Il corso base ha una durata di 2 giornate, gli argomenti potranno essere modificati per rispondere meglio alle tue esigenze:

  • Javascript, jQuery vs AngularJS, qual’è il cambio di paradigma?
  • MVC (Model View Controller;
  • Iniezione delle dipendenze (Dependency Injection);
  • Le promesse (Promises);
  • L’architettura di AngularJS;
  • Come strutturare l’ambiente di sviluppo: npm, bower, grunt, gulp;
  • Moduli e controller;
  • Espressioni e filtri;
  • Scope e rootScope;
  • Cos’è e come funziona il binding bidirezionale (two way)?
  • Form e modelli;
  • Il routing di una applicazione con e senza uiRouter;
  • Direttive e servizi
  • Quali sono e come utilizzare direttive e servizi messi a disposizione dal framework;
  • Come sviluppare direttive e servizi personalizzati;
  • Intercettori di richiesta, cosa sono e come usarli;
  • Esercizio finale

Il corso può essere erogato presso la vostra azienda o possiamo ospitarvi presso le nostre sedi di Milano, Roma e Trento. Al momento non ci sono edizioni pubbliche in programma, puoi proporre una data o contattarci per un preventivo.

Luglio 22, 2016 - Commenti disabilitati su AWS lambda zombie workshop

AWS lambda zombie workshop

Stiamo reclutando nuovi sviluppatori per la AWS Lambda Signal Corps

zombie workshop

In uno scenario in cui gli zombie hanno preso il sopravvento nelle aree metropolitane, la AWS Lambda Signal Corps ha costruito un sistema di comunicazione per tenere in contatto i sopravvissuti.

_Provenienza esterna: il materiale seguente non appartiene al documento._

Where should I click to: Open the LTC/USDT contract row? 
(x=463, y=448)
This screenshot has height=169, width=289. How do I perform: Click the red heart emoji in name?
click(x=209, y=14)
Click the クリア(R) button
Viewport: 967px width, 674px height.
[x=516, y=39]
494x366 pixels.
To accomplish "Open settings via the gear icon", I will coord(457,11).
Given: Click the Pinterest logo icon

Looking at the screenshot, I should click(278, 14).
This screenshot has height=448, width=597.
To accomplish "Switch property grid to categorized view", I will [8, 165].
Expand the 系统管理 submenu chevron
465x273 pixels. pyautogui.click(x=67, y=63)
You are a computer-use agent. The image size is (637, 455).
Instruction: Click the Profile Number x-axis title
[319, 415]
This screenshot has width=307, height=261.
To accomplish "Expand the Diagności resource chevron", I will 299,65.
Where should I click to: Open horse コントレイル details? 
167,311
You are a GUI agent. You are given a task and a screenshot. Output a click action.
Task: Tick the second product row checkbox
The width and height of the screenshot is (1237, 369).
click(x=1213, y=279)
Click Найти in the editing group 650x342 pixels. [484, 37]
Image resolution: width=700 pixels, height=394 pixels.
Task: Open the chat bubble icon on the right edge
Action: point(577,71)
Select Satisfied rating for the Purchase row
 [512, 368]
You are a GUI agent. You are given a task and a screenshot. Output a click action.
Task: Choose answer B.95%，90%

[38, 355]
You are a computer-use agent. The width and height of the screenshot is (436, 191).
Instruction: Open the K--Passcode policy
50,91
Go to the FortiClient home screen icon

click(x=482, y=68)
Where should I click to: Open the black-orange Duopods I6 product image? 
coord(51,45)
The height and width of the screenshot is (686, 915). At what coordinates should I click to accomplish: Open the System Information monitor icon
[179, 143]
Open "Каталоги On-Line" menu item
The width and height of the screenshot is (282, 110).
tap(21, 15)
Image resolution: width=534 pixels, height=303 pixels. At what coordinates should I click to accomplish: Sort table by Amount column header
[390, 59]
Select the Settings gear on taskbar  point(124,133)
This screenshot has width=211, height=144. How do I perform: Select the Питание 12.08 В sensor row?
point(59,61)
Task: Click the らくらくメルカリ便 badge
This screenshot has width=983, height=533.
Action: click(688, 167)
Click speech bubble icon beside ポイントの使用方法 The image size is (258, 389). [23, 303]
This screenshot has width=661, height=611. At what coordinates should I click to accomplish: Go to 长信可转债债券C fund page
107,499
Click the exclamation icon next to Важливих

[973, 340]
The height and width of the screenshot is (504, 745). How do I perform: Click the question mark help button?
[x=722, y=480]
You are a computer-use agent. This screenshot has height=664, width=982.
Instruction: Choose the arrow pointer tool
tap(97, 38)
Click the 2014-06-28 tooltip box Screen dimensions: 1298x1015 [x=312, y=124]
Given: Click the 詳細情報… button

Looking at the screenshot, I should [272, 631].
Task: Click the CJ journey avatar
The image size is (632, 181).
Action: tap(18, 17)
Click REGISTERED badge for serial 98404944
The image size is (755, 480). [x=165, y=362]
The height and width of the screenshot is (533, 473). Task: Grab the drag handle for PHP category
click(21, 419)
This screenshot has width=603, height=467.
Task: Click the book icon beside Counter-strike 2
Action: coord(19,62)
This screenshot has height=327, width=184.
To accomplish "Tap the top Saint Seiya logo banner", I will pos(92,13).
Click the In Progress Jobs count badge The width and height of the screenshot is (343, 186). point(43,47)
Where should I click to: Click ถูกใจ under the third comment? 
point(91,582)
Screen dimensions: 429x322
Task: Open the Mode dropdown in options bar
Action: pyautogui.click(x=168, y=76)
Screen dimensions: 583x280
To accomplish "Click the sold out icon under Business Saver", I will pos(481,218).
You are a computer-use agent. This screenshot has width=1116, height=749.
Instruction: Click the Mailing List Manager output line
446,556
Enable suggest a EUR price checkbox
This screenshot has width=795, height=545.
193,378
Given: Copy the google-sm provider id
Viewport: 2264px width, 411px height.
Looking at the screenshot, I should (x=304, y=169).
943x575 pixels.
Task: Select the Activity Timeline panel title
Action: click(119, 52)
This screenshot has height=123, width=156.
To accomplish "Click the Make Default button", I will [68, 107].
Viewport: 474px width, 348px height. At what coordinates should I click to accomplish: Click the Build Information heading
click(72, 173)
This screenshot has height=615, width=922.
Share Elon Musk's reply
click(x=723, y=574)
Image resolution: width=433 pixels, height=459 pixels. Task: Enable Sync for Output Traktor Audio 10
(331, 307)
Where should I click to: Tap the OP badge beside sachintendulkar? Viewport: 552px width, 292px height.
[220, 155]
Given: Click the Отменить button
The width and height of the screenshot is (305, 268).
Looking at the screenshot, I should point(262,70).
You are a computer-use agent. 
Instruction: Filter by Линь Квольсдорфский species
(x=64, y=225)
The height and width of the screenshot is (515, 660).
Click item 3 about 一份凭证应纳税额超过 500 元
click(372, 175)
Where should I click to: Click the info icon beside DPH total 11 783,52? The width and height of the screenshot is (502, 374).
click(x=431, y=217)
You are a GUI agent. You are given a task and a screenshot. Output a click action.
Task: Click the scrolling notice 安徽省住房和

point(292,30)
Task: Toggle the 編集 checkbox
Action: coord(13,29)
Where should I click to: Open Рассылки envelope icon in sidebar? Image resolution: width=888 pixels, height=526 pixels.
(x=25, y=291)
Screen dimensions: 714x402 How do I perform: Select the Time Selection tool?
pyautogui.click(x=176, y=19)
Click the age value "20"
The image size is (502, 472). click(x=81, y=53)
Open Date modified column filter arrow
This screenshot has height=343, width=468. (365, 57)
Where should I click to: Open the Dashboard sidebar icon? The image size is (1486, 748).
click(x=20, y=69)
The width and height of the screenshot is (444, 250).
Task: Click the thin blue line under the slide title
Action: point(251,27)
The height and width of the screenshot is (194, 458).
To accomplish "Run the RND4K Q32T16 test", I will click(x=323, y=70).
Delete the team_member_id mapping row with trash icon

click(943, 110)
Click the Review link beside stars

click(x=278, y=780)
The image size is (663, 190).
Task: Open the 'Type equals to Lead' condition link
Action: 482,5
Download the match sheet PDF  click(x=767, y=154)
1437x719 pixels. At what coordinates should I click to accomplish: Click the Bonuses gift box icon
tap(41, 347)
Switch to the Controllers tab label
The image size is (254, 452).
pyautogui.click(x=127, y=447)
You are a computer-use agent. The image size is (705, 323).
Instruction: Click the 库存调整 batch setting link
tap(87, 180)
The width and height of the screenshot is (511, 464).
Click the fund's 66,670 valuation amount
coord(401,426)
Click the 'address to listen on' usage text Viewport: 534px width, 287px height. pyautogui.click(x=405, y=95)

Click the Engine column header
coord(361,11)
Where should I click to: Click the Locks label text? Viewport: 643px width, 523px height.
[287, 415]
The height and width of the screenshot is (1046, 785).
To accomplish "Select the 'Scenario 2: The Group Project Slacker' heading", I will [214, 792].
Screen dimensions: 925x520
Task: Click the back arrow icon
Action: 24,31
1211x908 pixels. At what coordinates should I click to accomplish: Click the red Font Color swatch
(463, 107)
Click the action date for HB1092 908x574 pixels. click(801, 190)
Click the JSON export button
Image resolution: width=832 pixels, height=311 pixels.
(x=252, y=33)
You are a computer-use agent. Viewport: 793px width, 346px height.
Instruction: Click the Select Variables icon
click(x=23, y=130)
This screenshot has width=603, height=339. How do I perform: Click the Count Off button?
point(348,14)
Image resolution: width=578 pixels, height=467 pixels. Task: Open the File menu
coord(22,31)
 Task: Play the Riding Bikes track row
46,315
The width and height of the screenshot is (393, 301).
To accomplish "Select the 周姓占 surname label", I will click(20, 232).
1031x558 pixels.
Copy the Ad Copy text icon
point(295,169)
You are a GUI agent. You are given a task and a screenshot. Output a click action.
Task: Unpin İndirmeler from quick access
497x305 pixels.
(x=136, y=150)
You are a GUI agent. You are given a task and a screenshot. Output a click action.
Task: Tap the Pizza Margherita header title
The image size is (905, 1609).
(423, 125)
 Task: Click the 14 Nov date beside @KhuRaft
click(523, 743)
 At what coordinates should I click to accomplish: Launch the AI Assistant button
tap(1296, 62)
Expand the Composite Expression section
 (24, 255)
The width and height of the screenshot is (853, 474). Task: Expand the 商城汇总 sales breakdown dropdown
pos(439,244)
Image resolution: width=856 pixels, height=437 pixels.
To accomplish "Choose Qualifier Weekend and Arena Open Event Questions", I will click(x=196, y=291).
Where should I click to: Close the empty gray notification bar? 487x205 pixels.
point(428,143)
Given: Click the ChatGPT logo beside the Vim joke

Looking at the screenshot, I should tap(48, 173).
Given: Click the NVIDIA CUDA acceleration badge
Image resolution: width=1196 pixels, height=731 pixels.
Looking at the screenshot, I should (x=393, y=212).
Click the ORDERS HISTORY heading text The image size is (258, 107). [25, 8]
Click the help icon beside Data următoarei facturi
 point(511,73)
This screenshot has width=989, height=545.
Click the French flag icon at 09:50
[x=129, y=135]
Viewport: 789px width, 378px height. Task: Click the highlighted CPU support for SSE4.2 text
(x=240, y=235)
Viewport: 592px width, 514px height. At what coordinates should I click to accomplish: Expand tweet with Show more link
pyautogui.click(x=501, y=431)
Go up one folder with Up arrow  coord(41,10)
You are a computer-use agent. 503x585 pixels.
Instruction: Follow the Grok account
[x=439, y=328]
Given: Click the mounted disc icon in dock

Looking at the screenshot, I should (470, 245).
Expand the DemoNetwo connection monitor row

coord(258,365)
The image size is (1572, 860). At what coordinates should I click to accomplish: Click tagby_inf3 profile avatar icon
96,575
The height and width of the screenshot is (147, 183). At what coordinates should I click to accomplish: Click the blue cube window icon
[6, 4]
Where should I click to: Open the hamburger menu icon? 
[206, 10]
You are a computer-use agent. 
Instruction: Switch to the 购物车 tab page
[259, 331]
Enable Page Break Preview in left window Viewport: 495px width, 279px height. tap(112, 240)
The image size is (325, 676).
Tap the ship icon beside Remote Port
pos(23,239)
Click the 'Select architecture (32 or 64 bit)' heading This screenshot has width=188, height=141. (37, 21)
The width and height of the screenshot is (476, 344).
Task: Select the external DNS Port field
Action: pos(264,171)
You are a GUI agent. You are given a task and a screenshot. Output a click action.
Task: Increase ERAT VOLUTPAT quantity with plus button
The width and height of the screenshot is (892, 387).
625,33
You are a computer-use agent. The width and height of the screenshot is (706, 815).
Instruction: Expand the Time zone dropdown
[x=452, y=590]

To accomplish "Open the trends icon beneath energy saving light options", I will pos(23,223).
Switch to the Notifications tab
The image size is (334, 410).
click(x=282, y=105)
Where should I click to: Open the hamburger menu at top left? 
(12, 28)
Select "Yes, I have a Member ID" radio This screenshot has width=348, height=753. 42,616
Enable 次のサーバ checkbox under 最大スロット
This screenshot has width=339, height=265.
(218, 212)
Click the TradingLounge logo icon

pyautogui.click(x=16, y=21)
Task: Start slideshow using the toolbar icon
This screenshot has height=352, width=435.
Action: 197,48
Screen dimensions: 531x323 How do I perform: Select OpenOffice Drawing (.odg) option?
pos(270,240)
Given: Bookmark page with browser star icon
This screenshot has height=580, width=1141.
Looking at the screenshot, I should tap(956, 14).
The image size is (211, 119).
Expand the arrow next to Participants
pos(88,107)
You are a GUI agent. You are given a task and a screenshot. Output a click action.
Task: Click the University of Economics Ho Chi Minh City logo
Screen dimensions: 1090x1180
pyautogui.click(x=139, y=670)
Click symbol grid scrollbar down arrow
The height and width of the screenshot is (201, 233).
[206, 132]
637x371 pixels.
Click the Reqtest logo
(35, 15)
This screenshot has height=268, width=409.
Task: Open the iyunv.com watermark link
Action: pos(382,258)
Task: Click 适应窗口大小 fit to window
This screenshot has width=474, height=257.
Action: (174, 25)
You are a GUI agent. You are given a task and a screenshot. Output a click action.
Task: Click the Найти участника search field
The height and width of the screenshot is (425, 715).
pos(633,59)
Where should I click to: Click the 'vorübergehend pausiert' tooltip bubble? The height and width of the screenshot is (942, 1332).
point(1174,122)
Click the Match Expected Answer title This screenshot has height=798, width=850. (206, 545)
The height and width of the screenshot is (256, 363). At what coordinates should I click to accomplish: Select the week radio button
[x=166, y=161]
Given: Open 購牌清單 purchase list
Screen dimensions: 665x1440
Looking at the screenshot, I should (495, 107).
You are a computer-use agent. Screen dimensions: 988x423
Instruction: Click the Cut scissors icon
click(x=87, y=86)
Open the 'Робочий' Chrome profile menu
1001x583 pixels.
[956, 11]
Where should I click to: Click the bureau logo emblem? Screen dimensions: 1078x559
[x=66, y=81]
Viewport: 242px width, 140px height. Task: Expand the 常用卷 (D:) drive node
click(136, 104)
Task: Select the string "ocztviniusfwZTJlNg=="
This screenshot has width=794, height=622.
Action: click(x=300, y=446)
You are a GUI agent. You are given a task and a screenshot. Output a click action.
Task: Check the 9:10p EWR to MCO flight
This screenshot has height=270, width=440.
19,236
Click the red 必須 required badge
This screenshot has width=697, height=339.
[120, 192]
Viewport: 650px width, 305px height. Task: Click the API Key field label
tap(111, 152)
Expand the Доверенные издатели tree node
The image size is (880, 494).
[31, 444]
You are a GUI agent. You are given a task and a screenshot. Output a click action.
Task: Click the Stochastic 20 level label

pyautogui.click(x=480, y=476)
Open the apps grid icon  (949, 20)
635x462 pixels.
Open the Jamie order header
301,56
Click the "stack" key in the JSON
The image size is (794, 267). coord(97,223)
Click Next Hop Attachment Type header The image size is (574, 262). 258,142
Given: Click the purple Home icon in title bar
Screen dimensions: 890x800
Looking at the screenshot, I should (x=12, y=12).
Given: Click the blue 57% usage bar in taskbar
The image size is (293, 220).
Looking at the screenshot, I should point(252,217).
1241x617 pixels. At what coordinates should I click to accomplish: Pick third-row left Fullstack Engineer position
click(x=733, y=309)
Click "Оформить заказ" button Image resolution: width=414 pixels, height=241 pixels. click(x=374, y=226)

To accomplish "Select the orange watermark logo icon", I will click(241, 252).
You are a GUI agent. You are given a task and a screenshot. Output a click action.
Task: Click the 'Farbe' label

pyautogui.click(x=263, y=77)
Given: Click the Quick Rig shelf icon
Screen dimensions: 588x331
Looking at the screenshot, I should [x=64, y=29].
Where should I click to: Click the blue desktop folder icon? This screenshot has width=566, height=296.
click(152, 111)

Partecipa al AWS Lambda Signal Corps!

Un workshop, già collaudato in altre città degli Stati Uniti, in cui i partecipanti hanno lavorato in gruppi per costruire un'applicazione di messaggistica serverless per i sopravvissuti ad una apocalissi zombie, utilizzando Amazon S3, Amazon DynamoDB, Amazon gateway API, e AWS Lambda. I partecipanti hanno imparato a conoscere modelli di microservizi e le best practice per le architetture serverless. Hanno poi esteso la funzionalità dell'applicazione chat serverless con varie funzionalità e add-on - come l'integrazione per l’invio di SMS, e il rilevamento del movimento di zombie - utilizzando i servizi aggiuntivi come Amazon SNS e Amazon elasticsearch.

Dal diffuso interesse dei nostri clienti per le architetture serverless e AWS Lambda, e il nostro entusiasmo per questo argomento, siamo felici di annunciare che ospiteremo questo workshop gratuito il 22 Settembre a Milano.

Aiutaci a salvare l'umanità! Registrati qui

Cosa sono le architetture serverless?
Le architetture serverless consentono di creare ed eseguire applicazioni e servizi senza dover gestire infrastrutture. L'applicazione viene eseguita ancora sul server, ma tutta la gestione del server è fatto per voi dal provider cloud. Le architetture serverless possono rendere più facile costruire, gestire e scalare le applicazioni sul cloud, eliminando gran parte delle problematiche derivanti dalla gestione dei server.

Cosa è AWS Lambda?
AWS Lambda permette di far girare il tuo codice senza il provisioning o la gestione di server. Paghi solo per il tempo di elaborazione che consumi, non ci sono quindi costi quando il codice non sta girando. Questo rende più facile che mai costruire applicazioni scalabili con managed services potenti, in modo da poter concentrarsi sul proprio core business - come sopravvivere - mentre AWS si occupa della gestione delle infrastrutture.